Yeshey Tsogyel (IPA /jɛ·ˈʃɛɪ·ˌʦo·gʲɛl/, rhymes with "may say so well"), also known in the Nyingma tradition as the Great Bliss Queen, is a mythical red-skinned deity or figure of enlightenment (dakini) in Tibetan Buddhism. She lived from 757 to 817, and is most identified with the wife of Emperor Tri-song-day-tsen (740 - c. 798) who invited Padmasambhava to Tibet:
- From the mouth of a lotus was born
- The swift goddess, heroic liberator
- Who went forth in human form
- Amid the snowy mountains of Tibet.
- (Jigmay Lingpa quoted by Dro-drup-chen III in Gantok (1975), cited in Klein)
Among lay Tibetans she is seen as a Buddha who takes the form of an ordinary woman so as to be accessible to the average person, "who, for the time being, do not see her Vajravarahi form as a fully perfected deity." (Klein 1995, p.15-17) In fact,
- She displays whatever emanation form will tame
- Any given [person], just as, for example, the full moon in the sky
- Emerges as [various] reflections in different water vessels.
- (Ngawang Denzin Dorje (1972), cited in Klein)
According to legend she was born in the same manner as the Buddha, a Sanskrit mantra sounding as her mother gave birth painlessly, and she is considered a reincarnation of the Buddha's own mother. Her name ("Primordial (ye) Wisdom (shes) Queen (rgyal mo) of the Lake (tso)") derives from her birth causing a nearby lake to double in size. (ibid)
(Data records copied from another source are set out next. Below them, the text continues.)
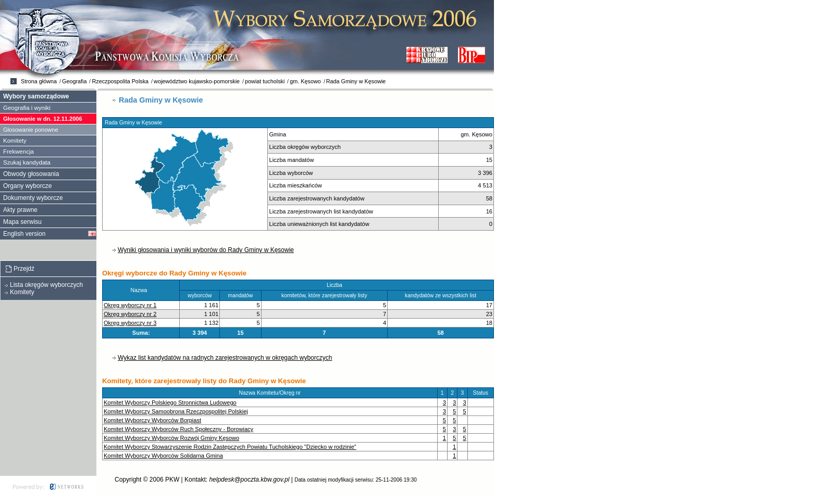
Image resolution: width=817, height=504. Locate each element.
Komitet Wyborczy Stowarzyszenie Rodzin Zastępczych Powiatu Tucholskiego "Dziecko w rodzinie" (230, 447)
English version (24, 234)
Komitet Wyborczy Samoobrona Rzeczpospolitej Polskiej (176, 411)
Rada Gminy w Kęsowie (356, 81)
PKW (172, 480)
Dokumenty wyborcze (33, 198)
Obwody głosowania (31, 174)
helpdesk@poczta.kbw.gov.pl (249, 480)
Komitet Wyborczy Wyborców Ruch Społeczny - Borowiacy (178, 429)
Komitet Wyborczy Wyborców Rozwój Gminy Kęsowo (171, 438)
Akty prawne (20, 210)
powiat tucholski (265, 81)
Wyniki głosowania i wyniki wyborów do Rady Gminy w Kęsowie (206, 250)
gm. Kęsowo (305, 81)
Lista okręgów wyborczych (46, 285)
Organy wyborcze (27, 186)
As a young girl, she is said to have prayed for the happiness of all sentient beings. At the age of sixteen, she was initiated into Buddhism by Guru Padmasambhava. Although she was originally one of the Queen consorts of Trisong Detsen, she was given to Padmasambhava and became his main spiritual consort. After many years of diligent study she achieved a level of enlightenment equal to his. Yeshey Tsogyal was the main compiler of Padmasambhava's teachings, and it was she who concealed most of the termas.
Tsogyel, though fairly obviously a transformation of an older Bön figure, Bönmo Tso (female Bön practioner of the lake), whom she debates in her "autobiography", also preserves the Great Completeness tradition shared by Bön with Tibet's earliest Buddhist tradition. As the wife of Tri-song-day-tsen and the consort of Padmasambhava, given to him at her request by the king, she also stands historically at the beginning of Buddhism's eclipse of Bön in Tibet. She is also considered a manifestation of Sarasvati and sometimes identified with the Bodhisattva Tara. (ibid)
Source
- Klein, Anne Carolyn (1995). Meeting the Great Bliss Queen: Buddhists, Feminists, and the Art of the Self. Beacon Press: Boston. ISBN 0807073067.